Excerpted data.
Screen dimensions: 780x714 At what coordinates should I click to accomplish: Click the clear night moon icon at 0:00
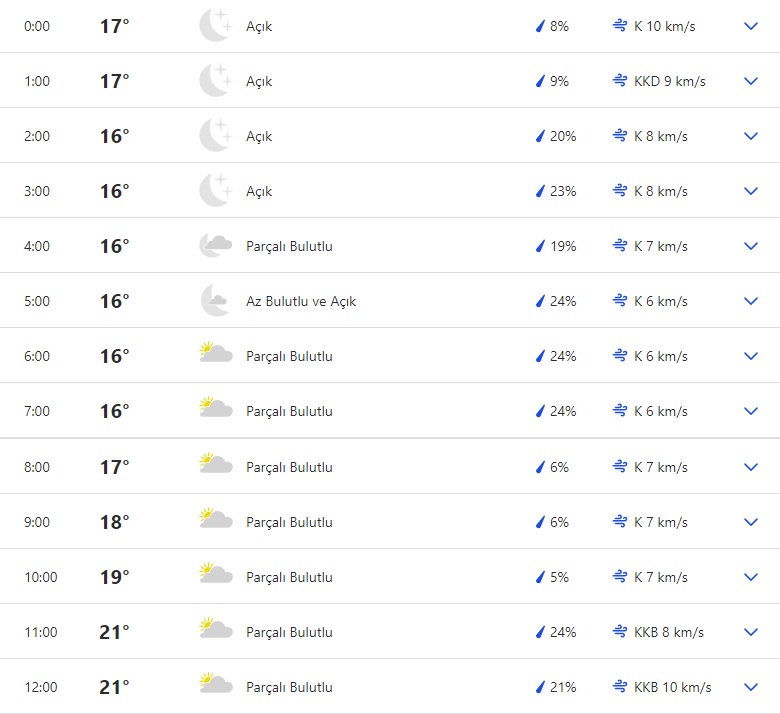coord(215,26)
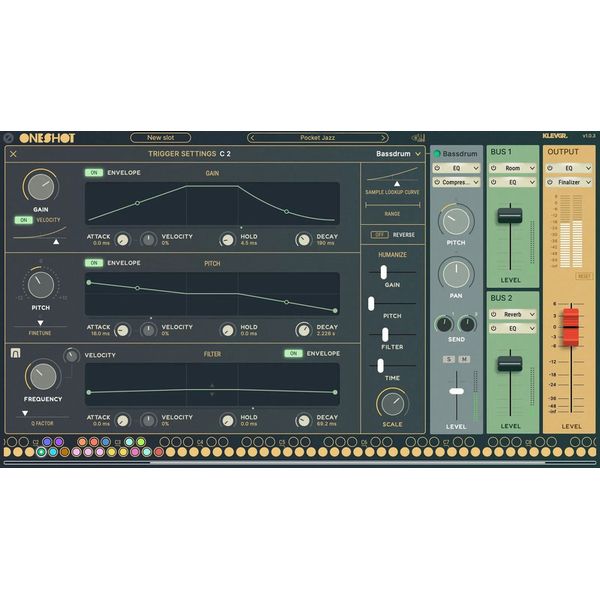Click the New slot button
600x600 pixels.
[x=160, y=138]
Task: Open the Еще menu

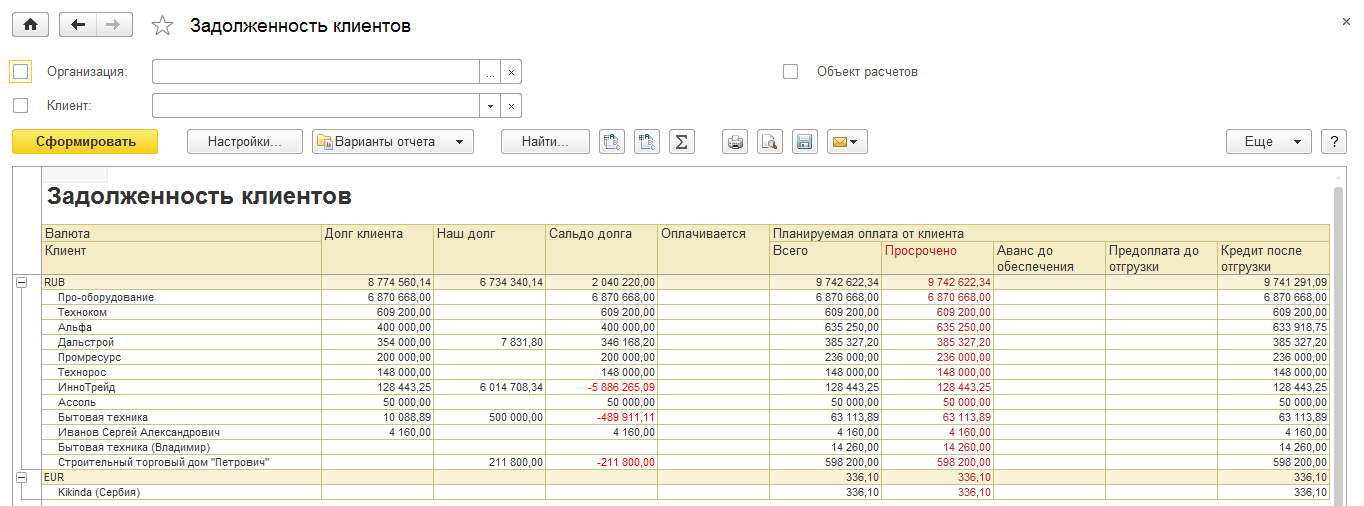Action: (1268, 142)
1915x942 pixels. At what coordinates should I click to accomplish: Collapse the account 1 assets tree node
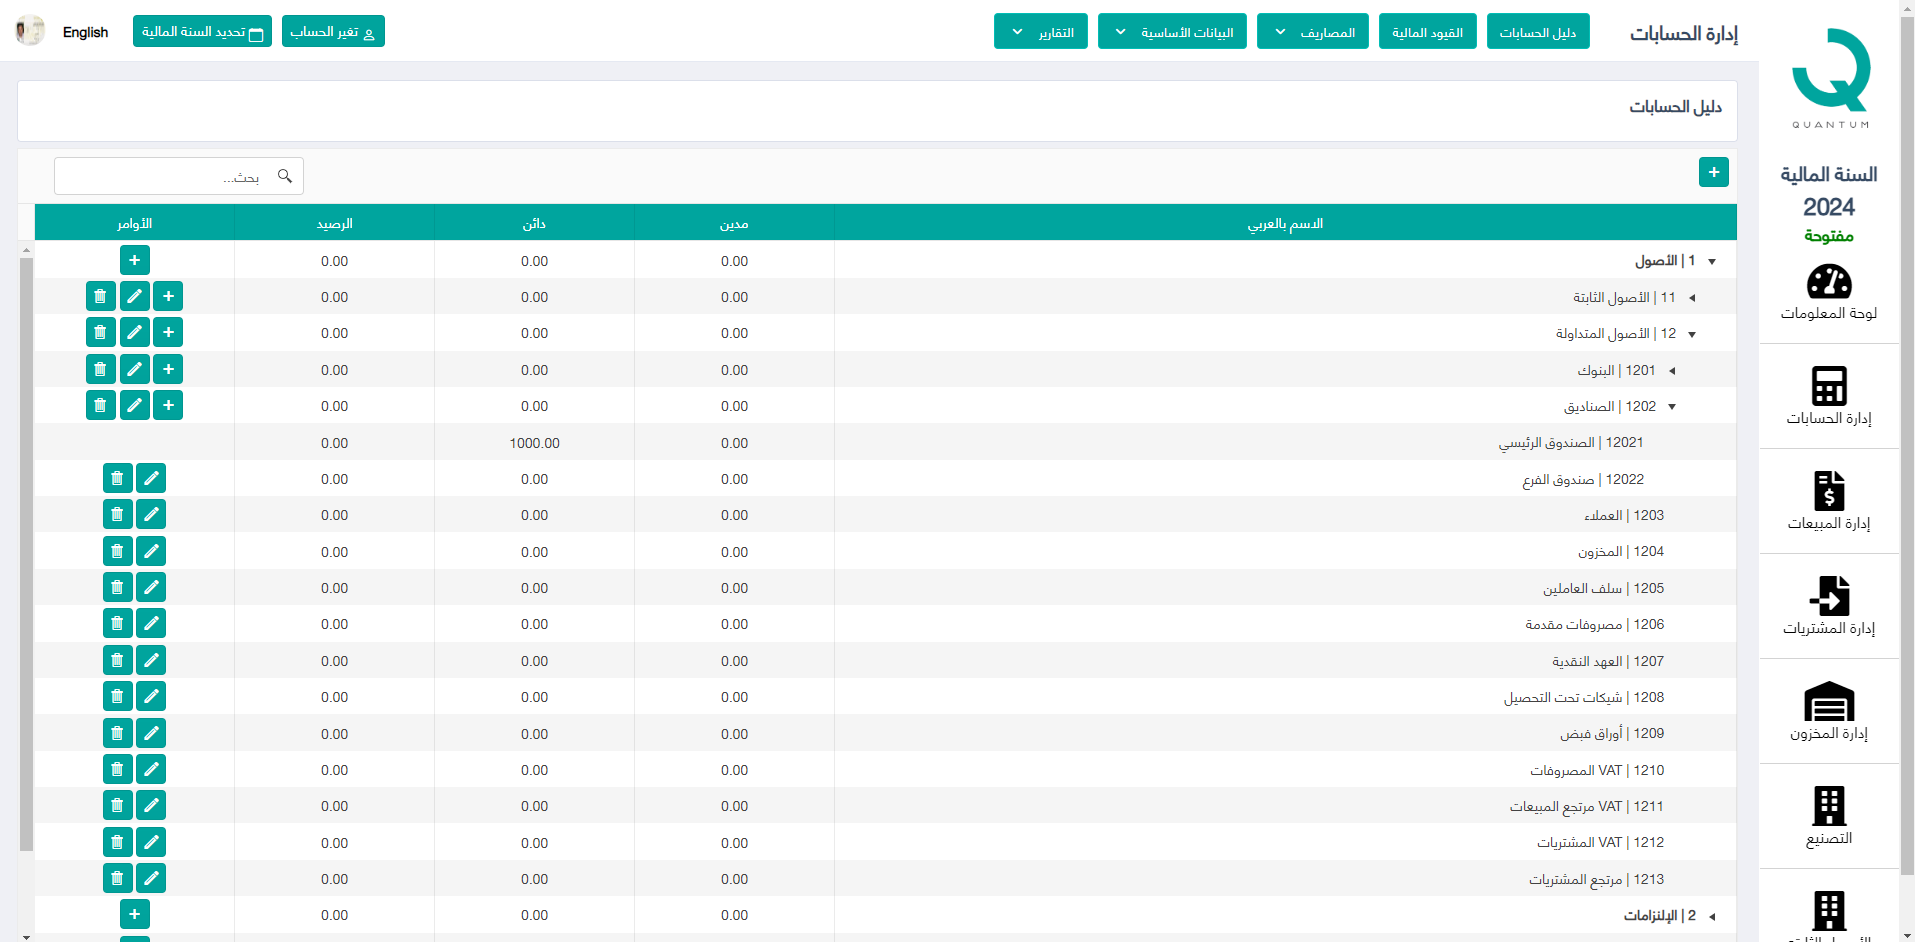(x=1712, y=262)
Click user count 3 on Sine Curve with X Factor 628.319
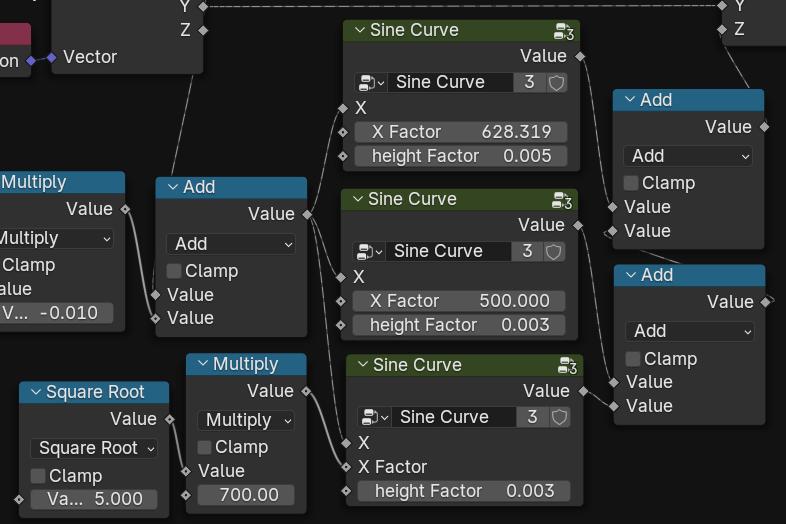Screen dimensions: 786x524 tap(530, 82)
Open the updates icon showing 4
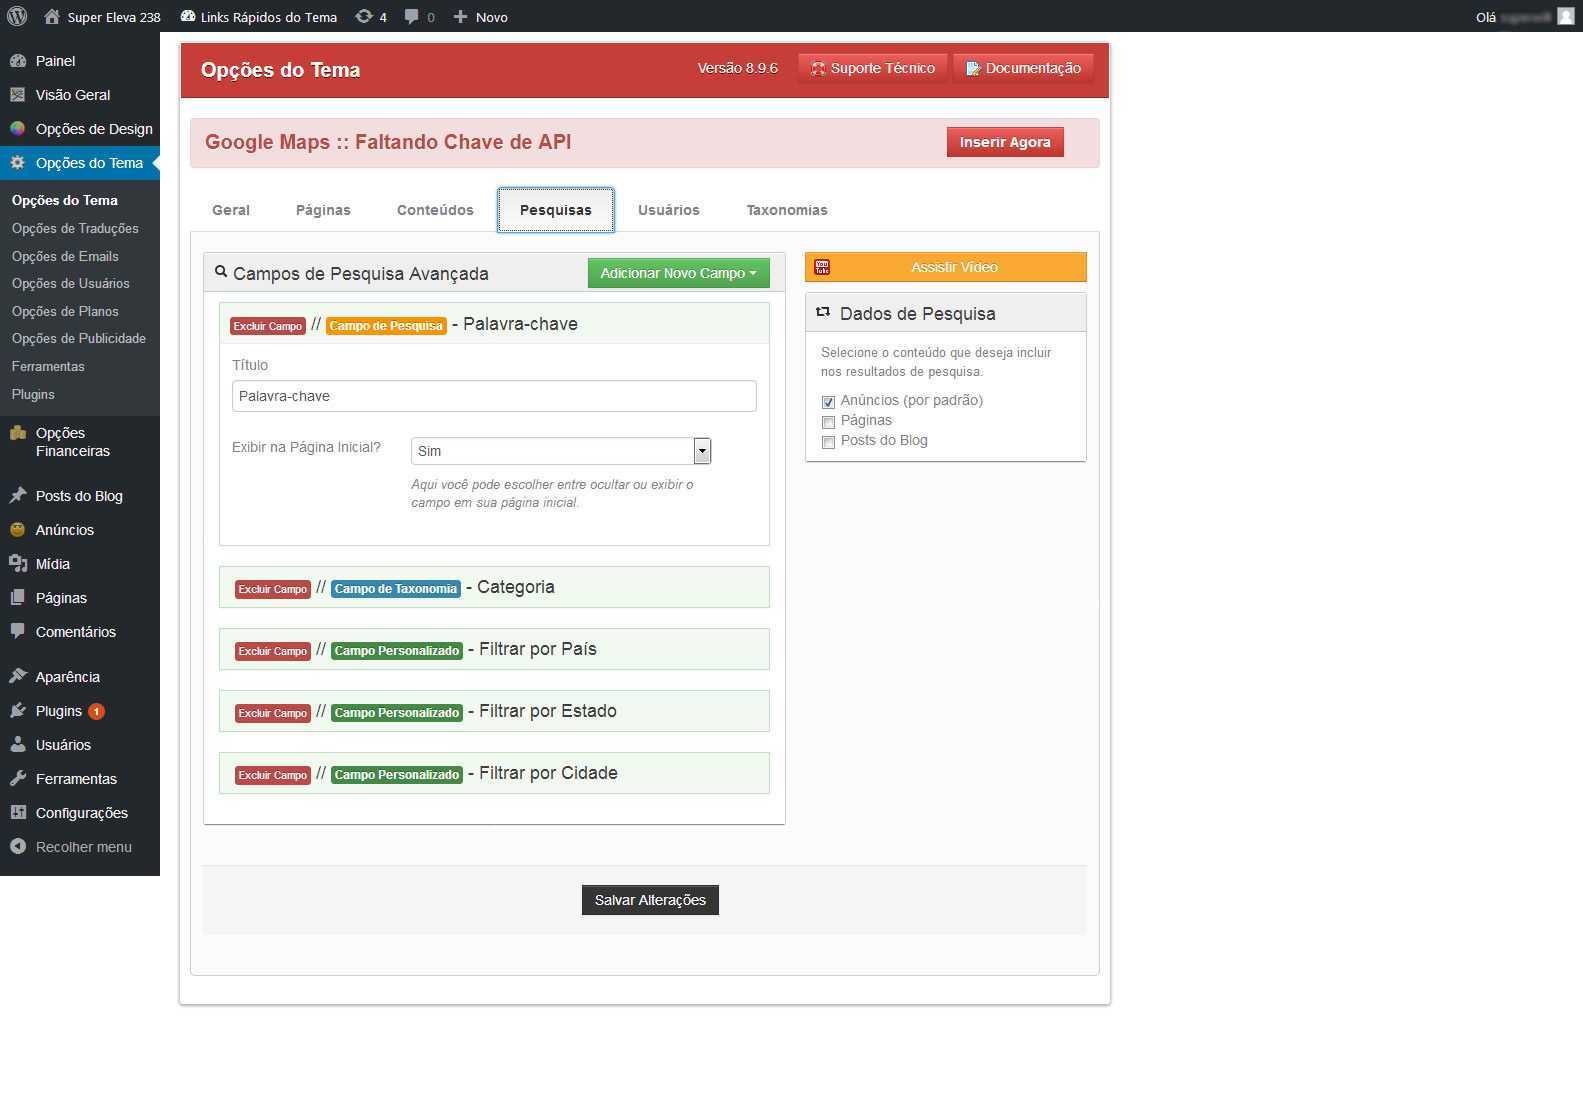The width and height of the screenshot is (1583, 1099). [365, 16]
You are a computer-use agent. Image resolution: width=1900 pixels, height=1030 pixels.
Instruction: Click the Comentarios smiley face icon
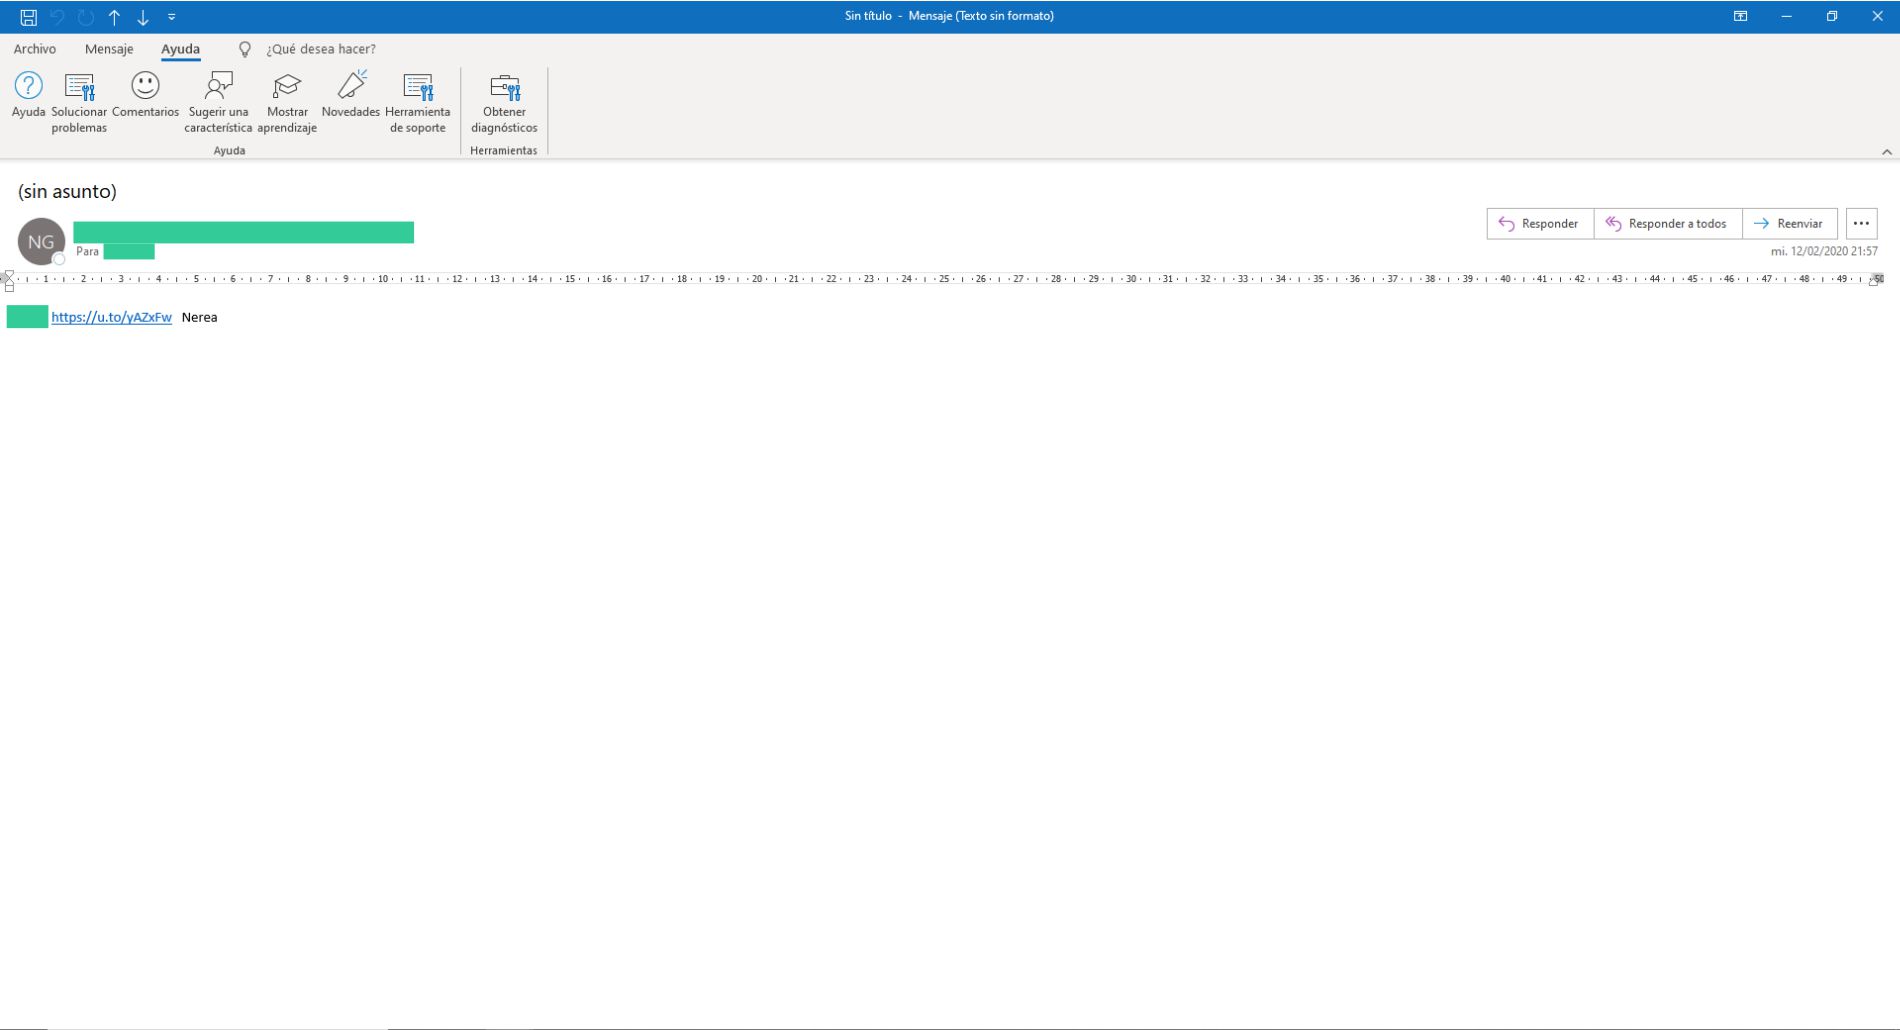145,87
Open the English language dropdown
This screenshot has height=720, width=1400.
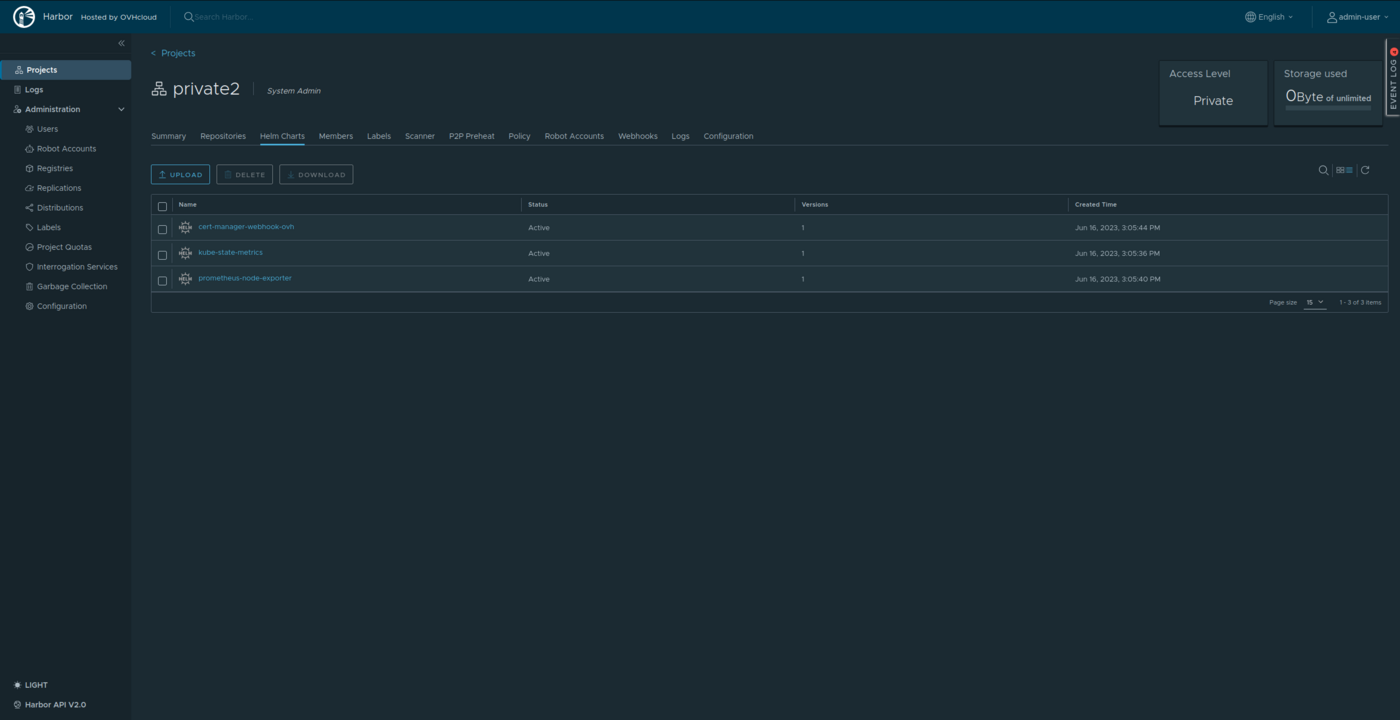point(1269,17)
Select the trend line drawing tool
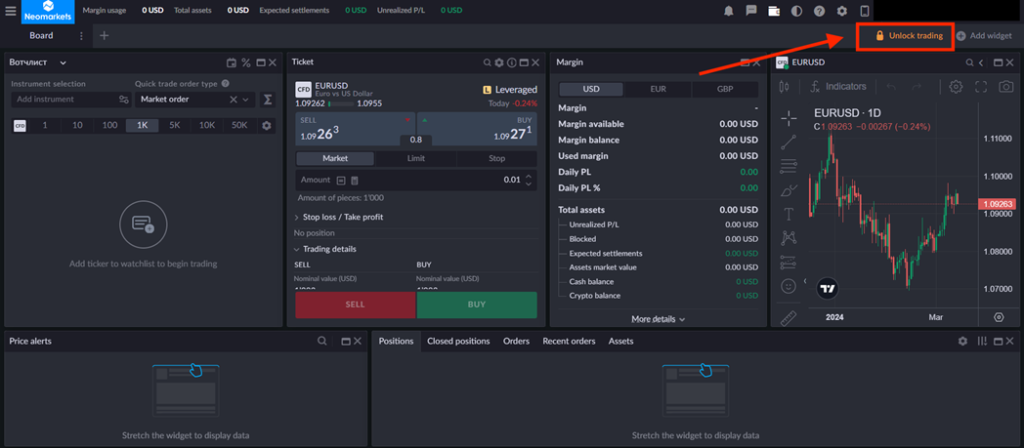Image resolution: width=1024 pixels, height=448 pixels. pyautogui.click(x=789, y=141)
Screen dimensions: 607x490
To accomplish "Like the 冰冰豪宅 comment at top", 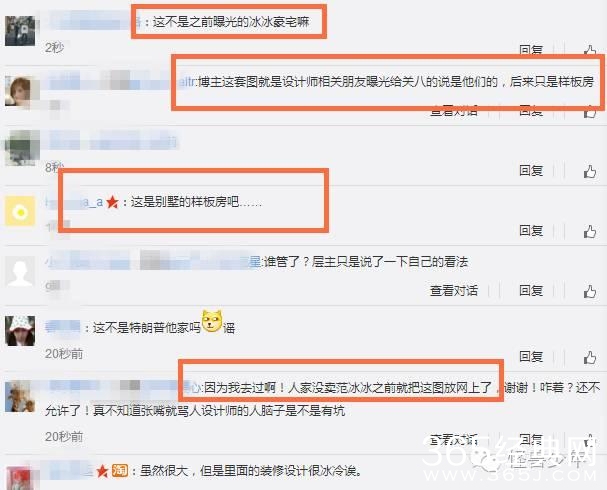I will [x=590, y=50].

Task instructions.
Look back at the data above, then output exactly the lines from the line holding "1915x942 pixels. At" up to and including the line holding "Open the English language dropdown". Leave out the pictures.

Response area.
1915x942 pixels. At what coordinates should I click to accomplish: Collapse the account 1 assets tree node
(x=1712, y=262)
Click user count 3 on Sine Curve with X Factor 628.319
Screen dimensions: 786x524 tap(530, 82)
Open the updates icon showing 4
The width and height of the screenshot is (1583, 1099). [365, 16]
You are a computer-use agent. Image resolution: width=1900 pixels, height=1030 pixels.
Instruction: Click the Comentarios smiley face icon
145,87
Open the English language dropdown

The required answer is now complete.